Les demandes d’accès aux dossiers techniques amiante (DTA) qui n’aboutissent pas, la difficulté à mobiliser le personnel de l’éducation et les parents d’élèves, pris dans leur quotidien… Il y aurait de quoi décourager Nathalie Laclau. Alors pour garder le moral, la grand-mère de 66 ans travaille dès l’aube. “Légifrance, il faut quand même se le coltiner !”, sourit-elle. L’ancienne enseignante se réveille parfois naturellement à 4 h 30 lorsque “les rues sont calmes” et qu’“elles sentent encore bon” pour avoir l’esprit clair. L’après-midi, elle s’adonne au longe-côte du côté de la Pointe-Rouge avec ses copines ou elle s’occupe de sa petite-fille.

→ Lignes répertoriées:
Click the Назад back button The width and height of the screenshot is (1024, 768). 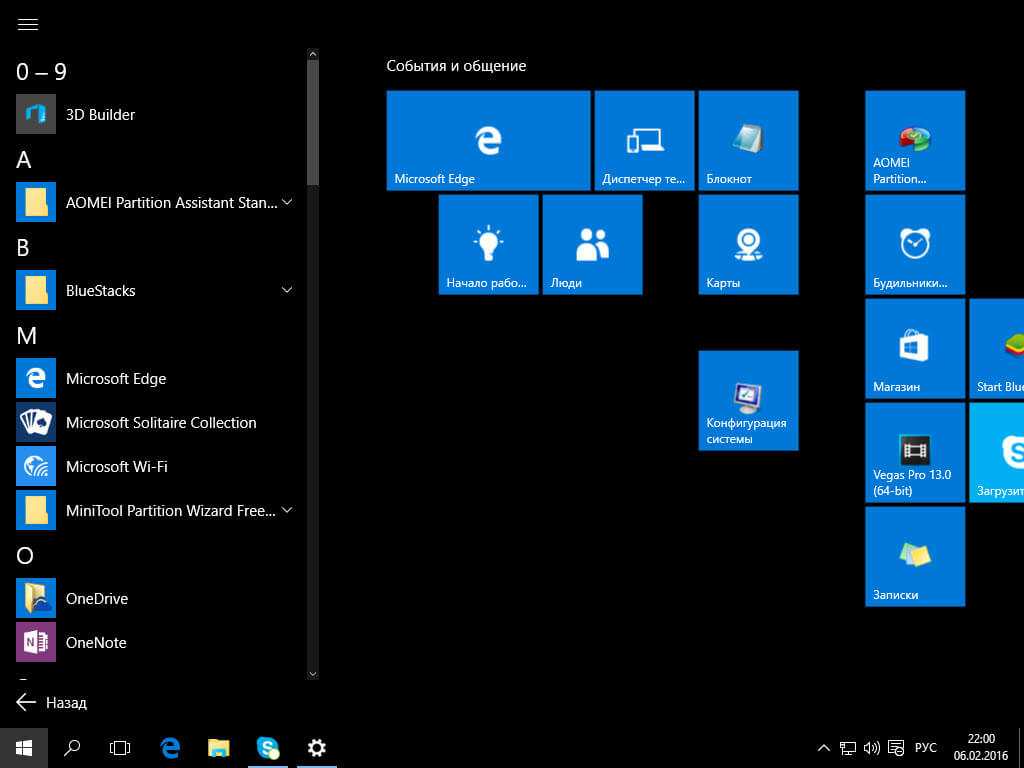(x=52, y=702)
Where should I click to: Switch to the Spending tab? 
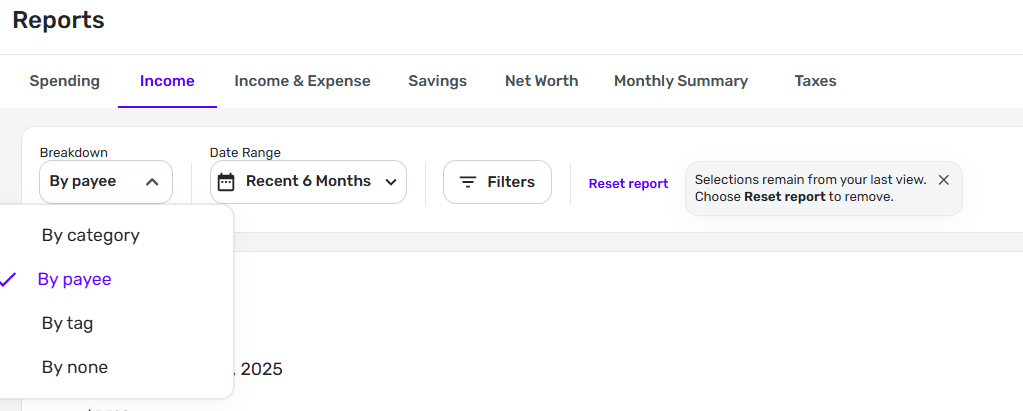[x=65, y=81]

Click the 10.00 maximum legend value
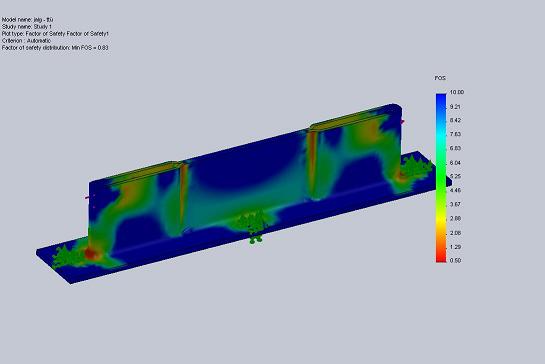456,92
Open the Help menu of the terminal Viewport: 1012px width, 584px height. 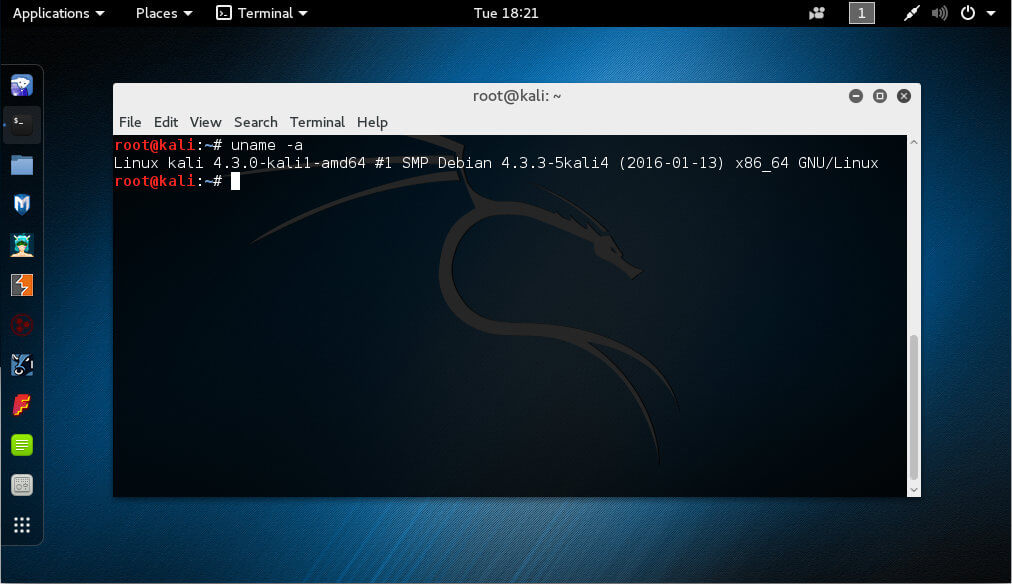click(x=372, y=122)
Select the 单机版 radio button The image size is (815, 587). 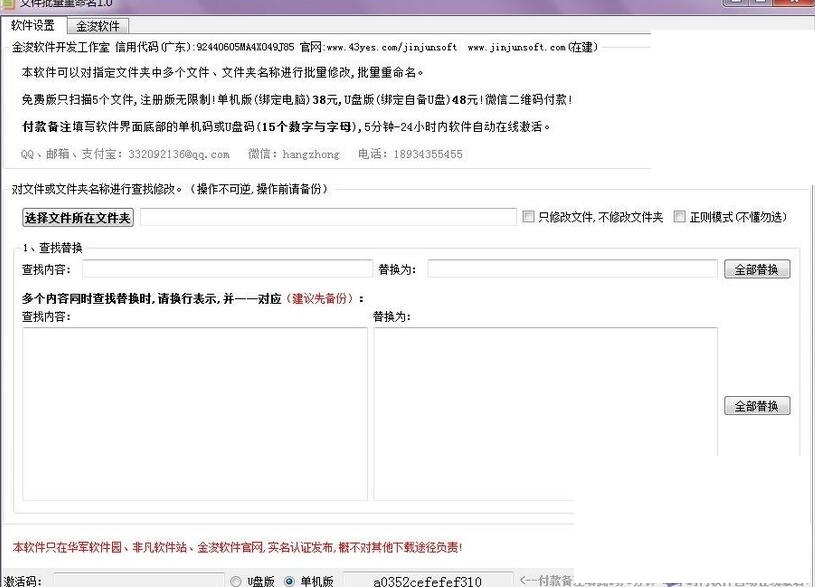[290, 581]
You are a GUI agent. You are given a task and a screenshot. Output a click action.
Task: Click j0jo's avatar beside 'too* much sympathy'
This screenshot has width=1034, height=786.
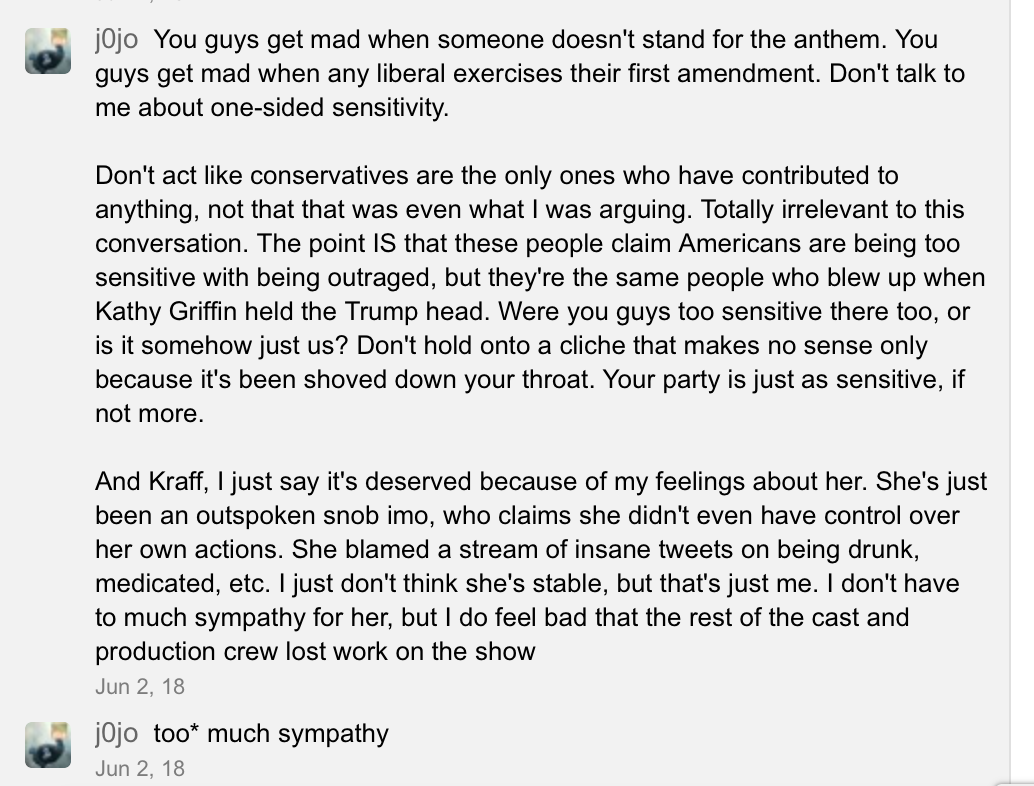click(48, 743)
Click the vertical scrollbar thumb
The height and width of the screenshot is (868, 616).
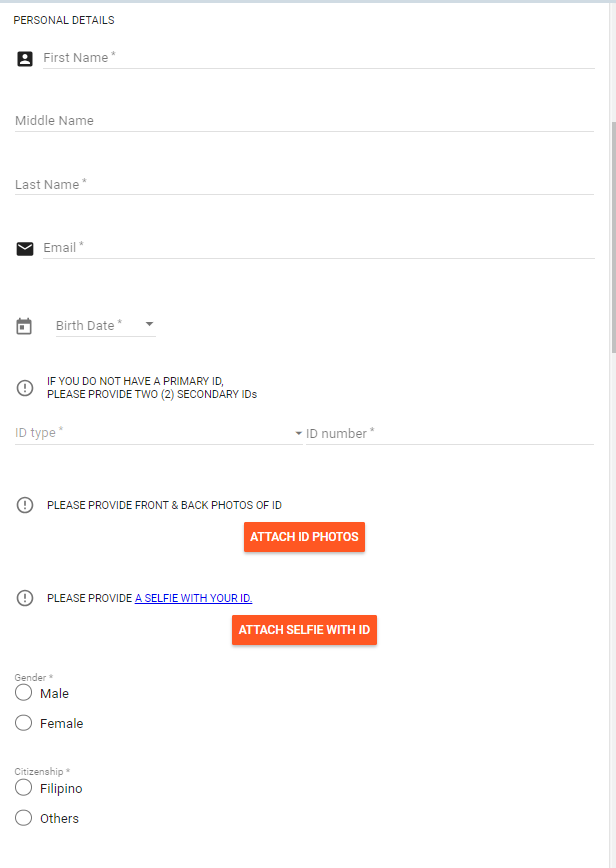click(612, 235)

--

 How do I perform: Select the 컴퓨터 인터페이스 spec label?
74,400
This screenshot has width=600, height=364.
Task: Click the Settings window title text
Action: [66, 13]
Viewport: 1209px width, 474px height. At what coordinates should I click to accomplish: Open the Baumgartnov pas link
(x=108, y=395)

==

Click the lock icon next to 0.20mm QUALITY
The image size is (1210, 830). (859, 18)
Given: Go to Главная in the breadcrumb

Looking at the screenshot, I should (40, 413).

→ Mise en application:
A – Répondez aux questions suivantes d'après le texte fourni :
(i) Quel âge a Nathalie Laclau ?
(ii) À quelle heure se réveille-t-elle parfois ?
(iii) Où pratique-t-elle le longe-côte ?
B – Reproduisez à l'identique le passage du texte fourni compris entre « Les demandes d’accès » et « de sa petite-fille. », ces deux bornes incluses.
C – Relevez tous les noms propres qui figurent dans le texte fourni.
La consultation des lignes n'est pas nécessaire.

→ Solutions des exercices:
A –
(i) Elle a 66 ans.
(ii) Elle se réveille parfois à 4 h 30.
(iii) Elle le pratique du côté de la Pointe-Rouge.

B –
Les demandes d’accès aux dossiers techniques amiante (DTA) qui n’aboutissent pas, la difficulté à mobiliser le personnel de l’éducation et les parents d’élèves, pris dans leur quotidien… Il y aurait de quoi décourager Nathalie Laclau. Alors pour garder le moral, la grand-mère de 66 ans travaille dès l’aube. “Légifrance, il faut quand même se le coltiner !”, sourit-elle. L’ancienne enseignante se réveille parfois naturellement à 4 h 30 lorsque “les rues sont calmes” et qu’“elles sentent encore bon” pour avoir l’esprit clair. L’après-midi, elle s’adonne au longe-côte du côté de la Pointe-Rouge avec ses copines ou elle s’occupe de sa petite-fille.

C –
Nathalie Laclau
Légifrance
Pointe-Rouge